## Exercise task
Collect every line in the entries below that contains the word "icon" and copy each one in full.

## Data listing
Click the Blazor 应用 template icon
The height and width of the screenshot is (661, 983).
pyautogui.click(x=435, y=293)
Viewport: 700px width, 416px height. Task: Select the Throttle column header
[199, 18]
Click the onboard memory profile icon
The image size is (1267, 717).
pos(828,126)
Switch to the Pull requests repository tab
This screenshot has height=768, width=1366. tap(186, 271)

* * *

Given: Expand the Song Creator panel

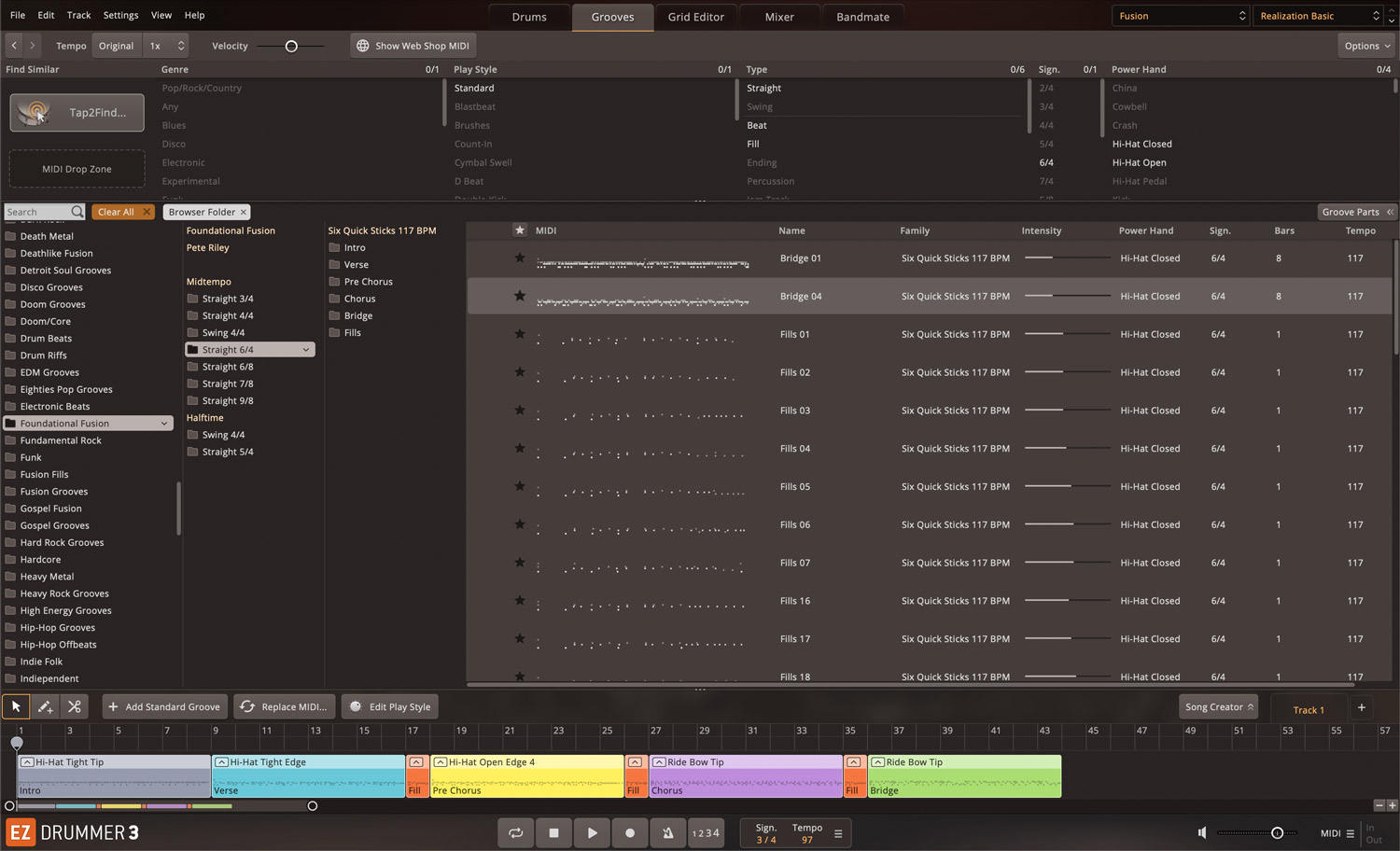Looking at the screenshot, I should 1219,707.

## Answer for the task
Click the Blazor 应用 template icon
Click the onboard memory profile icon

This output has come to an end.